Le Reste – Exposition personnelle de l’artiste Baker Ben Fredj – Texte de Sofia Guerfal Bouteraa

Le Reste

Chez Baker Ben Fradj, l’œuvre naît de ce qui demeure après le passage du geste, du temps et de la matière. Le Reste n’est ni un résidu ni un manque, mais ce qui persiste : trace, empreinte, fragment chargé de mémoire. La gravure devient alors un espace où l’image ne se fixe jamais définitivement, mais se recompose à partir de ce qui a été usé, répété, déplacé. Ce qui apparaît n’est pas l’aboutissement d’un processus, mais l’état provisoire d’une transformation continue.

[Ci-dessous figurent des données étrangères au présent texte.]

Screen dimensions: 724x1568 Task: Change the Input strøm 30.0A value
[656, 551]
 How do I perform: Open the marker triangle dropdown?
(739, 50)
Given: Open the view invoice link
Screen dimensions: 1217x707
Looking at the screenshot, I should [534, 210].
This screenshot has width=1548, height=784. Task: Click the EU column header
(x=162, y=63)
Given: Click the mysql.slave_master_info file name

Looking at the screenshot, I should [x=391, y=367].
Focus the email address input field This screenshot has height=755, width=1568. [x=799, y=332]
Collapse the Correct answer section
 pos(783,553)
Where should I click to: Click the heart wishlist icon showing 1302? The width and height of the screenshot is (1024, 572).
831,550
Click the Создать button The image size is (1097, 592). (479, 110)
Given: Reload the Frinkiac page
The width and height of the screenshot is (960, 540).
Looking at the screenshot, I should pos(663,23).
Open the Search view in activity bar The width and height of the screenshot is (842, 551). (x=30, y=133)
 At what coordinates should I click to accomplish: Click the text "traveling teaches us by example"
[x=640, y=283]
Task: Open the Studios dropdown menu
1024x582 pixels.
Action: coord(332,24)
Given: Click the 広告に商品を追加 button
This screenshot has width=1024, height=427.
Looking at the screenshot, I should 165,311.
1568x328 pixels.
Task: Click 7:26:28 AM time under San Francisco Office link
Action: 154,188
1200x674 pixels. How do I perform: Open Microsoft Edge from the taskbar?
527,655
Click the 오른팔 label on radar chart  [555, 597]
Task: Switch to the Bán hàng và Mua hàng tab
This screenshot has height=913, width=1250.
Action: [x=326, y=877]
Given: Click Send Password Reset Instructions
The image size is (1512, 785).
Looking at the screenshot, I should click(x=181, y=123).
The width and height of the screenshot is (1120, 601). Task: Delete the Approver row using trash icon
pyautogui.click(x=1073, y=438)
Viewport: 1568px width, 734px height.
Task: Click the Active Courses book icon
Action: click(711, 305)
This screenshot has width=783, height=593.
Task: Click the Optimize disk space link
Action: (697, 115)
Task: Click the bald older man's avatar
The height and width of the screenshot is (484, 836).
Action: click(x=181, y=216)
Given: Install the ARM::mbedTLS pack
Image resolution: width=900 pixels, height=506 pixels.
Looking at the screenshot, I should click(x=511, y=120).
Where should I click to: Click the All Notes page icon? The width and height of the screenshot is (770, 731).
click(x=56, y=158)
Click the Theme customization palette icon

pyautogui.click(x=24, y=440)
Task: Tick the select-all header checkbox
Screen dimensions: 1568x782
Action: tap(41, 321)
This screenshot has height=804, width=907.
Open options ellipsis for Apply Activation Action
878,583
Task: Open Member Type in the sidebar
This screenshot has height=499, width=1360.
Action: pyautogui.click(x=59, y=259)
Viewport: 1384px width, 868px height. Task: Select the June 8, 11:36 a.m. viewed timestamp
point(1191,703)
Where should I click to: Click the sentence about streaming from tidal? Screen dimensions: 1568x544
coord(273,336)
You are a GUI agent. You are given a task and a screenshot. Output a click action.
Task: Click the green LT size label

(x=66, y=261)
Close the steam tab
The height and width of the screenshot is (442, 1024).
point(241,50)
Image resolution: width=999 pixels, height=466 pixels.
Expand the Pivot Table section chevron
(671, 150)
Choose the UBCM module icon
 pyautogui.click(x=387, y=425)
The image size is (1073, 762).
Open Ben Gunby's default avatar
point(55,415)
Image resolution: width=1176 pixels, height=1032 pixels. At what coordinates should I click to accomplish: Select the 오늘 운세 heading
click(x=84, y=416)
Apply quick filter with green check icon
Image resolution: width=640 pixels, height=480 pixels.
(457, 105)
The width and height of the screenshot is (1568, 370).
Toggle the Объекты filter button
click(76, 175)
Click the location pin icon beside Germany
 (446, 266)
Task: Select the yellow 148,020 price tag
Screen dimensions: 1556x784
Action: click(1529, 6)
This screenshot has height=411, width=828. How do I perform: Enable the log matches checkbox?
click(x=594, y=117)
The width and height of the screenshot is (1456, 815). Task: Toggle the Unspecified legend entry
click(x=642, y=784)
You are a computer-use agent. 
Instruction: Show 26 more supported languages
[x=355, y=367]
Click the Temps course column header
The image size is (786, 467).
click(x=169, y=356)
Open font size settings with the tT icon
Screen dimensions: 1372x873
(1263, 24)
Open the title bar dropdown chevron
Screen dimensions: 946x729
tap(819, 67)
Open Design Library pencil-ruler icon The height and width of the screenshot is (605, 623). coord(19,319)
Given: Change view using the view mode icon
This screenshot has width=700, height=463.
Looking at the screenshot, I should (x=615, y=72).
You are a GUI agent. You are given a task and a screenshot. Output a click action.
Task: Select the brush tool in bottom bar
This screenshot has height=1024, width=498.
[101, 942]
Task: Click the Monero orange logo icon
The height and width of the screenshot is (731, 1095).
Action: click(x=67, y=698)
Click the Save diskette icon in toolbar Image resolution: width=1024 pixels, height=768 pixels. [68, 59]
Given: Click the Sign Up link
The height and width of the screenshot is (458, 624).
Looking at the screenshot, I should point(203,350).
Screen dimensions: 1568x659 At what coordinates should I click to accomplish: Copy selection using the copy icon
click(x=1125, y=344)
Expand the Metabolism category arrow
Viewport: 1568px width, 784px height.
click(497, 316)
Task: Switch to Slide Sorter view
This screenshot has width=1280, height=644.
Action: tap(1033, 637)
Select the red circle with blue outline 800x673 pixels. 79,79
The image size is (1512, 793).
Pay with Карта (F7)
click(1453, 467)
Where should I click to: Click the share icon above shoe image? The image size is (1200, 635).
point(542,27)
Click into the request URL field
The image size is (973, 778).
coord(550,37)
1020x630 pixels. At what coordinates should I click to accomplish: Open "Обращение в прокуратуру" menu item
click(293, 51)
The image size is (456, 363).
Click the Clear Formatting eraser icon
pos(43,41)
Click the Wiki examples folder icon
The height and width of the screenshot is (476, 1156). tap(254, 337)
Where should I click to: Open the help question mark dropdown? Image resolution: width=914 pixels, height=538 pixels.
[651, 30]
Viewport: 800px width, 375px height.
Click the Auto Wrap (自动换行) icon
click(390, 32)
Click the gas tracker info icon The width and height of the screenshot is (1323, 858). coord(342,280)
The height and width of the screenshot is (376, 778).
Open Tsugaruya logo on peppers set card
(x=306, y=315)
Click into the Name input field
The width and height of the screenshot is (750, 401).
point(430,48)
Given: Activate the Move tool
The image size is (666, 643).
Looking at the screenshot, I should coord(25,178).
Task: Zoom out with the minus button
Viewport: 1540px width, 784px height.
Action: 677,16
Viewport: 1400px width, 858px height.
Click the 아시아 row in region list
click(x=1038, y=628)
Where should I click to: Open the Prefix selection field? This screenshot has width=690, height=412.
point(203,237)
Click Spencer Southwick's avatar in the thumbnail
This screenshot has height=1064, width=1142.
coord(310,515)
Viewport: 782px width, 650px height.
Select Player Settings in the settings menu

La pratique de Ben Fradj repose sur une logique du faire et refaire, non comme reproduction fidèle, mais comme acte de déplacement. Chaque reprise introduit un écart, une altération, une tension nouvelle. L’artiste travaille la plaque, la surface et la matière dans une relation physique intense, laissant agir l’acide, la pression, le frottement et l’usure. Le temps s’inscrit ainsi dans l’œuvre comme une substance active, visible dans les strates, les cicatrices et les zones de silence qui structurent l’image.

Les œuvres se construisent par accumulations successives, par superpositions et effacements. Gravure, peinture, collage, impression et marouflage se rencontrent dans un langage plastique hybride, affranchi des frontières disciplinaires. Cette pluralité de techniques ne relève pas d’une juxtaposition formelle, mais d’un mode de pensée : celui d’une image ouverte, instable, qui accepte l’intervention du hasard et l’imprévisible de la matière. Chaque surface devient un champ d’expériences où le visible se forme lentement, au rythme des gestes répétés.

L’univers visuel de Baker Ben Fradj est traversé par des formes organiques, végétales et animalières, issues autant de la mémoire intime que de la mémoire collective. Ces figures ne sont jamais données comme des représentations directes. Elles se transforment en signes, en rythmes, en structures graphiques. Le motif se fragmente, se multiplie, se dilue, jusqu’à devenir une trace plus qu’une image. La nature n’est pas citée, elle est reformulée comme un système vivant, en perpétuel devenir.

La répétition occupe une place centrale dans ce travail. Elle ne produit pas l’identique, mais génère de la différence. Chaque retour du motif modifie l’ensemble, introduit un déséquilibre, ouvre un nouvel espace de lecture. L’image avance ainsi par variations, oscillant entre stabilité apparente et mouvement interne. Ce qui se répète n’est jamais exactement le même, mais ce qui insiste, ce qui résiste à la disparition.

La couleur, souvent dense et stratifiée, agit comme une force de tension. Elle n’habille pas la surface, elle l’envahit, la travaille de l’intérieur. Tantôt diffuse, tantôt concentrée, elle participe à la sensation de profondeur et de vibration, empêchant toute fixation définitive du regard. L’œuvre semble toujours en suspens, comme si elle pouvait encore se transformer.

Dans Le Reste, Baker Ben Fradj interroge ce qui subsiste après l’effacement. Chaque œuvre apparaît comme un fragment de mémoire, un seuil entre apparition et disparition. La gravure s’y affirme comme un acte vivant, où la matière conserve, dans ses plis et ses empreintes, les traces d’un monde traversé par le temps, la répétition et la transformation.